There is, however, a certain danger that lies in the act of planning. When life doesn’t go the way we planned, for example, we feel disappointment, chaos, and utter frustration. We feel a need to cling tight to our precious planner and squeeze our eyes shut in hopes of finding our ways back home. But in reality, when we open our eyes, we see that fate has yet again destroyed our painstaking planning. This is one of the hardest lessons I’ve had to learn.
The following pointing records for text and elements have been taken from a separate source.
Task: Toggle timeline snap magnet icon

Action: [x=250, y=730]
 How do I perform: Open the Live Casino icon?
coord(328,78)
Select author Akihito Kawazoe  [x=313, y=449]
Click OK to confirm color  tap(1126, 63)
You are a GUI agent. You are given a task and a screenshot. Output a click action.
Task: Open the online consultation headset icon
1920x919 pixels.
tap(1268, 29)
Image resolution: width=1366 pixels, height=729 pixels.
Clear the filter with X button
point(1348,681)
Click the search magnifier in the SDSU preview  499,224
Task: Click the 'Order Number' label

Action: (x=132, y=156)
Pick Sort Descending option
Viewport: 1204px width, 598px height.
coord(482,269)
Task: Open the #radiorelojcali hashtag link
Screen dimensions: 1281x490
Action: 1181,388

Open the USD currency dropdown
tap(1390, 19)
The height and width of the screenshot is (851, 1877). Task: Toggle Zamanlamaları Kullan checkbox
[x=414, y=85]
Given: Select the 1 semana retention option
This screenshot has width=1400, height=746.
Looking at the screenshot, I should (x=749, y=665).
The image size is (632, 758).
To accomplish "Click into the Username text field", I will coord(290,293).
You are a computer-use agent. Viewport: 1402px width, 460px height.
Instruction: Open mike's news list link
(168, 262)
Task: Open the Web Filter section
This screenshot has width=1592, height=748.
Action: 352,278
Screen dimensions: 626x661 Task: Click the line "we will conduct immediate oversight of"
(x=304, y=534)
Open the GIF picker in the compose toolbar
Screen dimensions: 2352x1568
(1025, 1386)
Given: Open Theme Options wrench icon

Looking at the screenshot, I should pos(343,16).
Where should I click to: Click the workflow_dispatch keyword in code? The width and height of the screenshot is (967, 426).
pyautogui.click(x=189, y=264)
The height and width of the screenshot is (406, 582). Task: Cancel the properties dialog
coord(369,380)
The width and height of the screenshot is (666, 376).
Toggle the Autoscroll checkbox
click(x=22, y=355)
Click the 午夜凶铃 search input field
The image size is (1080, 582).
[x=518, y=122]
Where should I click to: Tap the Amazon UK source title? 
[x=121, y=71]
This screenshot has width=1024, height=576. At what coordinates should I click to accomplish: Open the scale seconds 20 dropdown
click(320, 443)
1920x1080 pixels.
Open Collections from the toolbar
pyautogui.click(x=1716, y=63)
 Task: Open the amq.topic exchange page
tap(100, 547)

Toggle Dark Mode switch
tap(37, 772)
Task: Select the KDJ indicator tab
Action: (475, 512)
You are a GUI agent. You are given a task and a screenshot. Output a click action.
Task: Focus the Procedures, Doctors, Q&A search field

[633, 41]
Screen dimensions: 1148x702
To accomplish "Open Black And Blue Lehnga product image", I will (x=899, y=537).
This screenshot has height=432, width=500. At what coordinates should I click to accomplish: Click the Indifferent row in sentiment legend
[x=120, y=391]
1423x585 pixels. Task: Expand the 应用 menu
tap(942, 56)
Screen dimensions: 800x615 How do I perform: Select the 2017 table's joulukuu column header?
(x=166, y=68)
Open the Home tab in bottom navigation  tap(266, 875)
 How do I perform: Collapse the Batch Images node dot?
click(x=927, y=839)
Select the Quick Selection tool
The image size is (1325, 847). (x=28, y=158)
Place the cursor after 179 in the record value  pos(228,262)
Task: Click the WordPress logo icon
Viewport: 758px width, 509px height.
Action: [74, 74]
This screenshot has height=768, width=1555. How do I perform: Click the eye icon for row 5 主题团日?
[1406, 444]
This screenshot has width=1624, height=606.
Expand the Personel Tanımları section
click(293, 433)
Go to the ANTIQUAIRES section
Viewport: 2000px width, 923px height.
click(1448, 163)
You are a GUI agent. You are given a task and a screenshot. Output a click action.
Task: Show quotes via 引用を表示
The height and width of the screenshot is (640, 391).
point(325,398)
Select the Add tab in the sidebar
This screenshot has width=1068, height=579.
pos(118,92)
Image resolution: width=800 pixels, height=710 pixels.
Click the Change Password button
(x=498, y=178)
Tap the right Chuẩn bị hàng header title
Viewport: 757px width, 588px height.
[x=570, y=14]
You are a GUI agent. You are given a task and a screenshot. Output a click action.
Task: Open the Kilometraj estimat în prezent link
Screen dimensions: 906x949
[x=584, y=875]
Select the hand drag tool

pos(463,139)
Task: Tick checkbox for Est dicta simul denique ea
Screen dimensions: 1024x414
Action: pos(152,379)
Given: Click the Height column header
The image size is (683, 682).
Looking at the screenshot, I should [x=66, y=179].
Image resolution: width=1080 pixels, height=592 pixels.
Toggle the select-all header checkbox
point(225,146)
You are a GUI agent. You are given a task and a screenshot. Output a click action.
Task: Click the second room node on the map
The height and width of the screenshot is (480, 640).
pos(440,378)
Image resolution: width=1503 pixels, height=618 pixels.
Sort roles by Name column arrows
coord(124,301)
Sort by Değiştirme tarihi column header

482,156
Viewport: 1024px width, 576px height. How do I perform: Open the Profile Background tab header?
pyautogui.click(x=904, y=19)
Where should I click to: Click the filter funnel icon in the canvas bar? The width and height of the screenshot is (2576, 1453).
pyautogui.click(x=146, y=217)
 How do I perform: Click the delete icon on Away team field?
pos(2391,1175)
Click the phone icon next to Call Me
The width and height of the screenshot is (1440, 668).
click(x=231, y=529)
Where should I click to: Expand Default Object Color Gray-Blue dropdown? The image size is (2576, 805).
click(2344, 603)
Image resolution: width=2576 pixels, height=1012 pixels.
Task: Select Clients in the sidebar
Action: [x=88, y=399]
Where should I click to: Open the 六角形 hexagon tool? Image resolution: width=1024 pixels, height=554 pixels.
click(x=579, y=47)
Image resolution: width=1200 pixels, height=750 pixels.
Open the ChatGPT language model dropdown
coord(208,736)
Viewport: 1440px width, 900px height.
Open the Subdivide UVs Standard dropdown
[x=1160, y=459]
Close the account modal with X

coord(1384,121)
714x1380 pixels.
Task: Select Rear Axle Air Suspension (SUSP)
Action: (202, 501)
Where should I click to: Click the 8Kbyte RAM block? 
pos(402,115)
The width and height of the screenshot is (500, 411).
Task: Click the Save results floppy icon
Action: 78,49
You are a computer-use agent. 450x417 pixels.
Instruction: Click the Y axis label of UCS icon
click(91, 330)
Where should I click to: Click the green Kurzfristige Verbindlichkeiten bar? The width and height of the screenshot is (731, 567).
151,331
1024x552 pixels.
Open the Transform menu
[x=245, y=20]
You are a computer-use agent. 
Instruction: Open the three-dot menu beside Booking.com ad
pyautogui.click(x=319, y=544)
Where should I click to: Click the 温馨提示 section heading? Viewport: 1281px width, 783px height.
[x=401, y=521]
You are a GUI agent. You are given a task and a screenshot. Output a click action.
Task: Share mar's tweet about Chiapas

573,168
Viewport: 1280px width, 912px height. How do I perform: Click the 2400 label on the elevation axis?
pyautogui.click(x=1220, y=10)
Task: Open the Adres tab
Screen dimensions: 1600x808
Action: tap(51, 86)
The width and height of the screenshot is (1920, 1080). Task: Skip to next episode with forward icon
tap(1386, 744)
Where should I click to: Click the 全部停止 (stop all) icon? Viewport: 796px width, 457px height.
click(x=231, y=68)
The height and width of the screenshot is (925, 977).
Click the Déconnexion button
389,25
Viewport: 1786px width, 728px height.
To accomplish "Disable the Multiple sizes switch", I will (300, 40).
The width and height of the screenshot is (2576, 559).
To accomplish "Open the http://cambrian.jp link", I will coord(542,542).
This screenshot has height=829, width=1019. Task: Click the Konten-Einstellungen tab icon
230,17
I’m a perfectionist. I like to be in control. And on the off chance, God forbid, things don’t go my way, I have a tendency to fall into the deep dark pits of frustration and stress. Sometimes, I even forget to enjoy the little things in life. In the words of an anonymous poet, “I was dying to finish high school…I was dying to finish college…I was dying to marry…I was dying for my children to grow old enough for school…I was dying to retire…And now, I am dying…and I suddenly realize I forgot to live.” With the incessant planning and repairing of fate-damaged plans, I forget to enjoy every day as a gift. I start living for tomorrow instead of cherishing today. I start wishing my life away instead of enjoying the magic of the moment. Planning may be indispensable, but next time we make our plans, perhaps we should look up at that calendar on the wall and remind ourselves that even so we should learn to celebrate every day of life like it’s a special holiday - a gift and an opportunity to try new things and learn something new about the world around us. Maybe then, we’d find a life that can’t be bound by the dehumanizing columns and rows of squares which we choose to confine ourselves and our sense of time.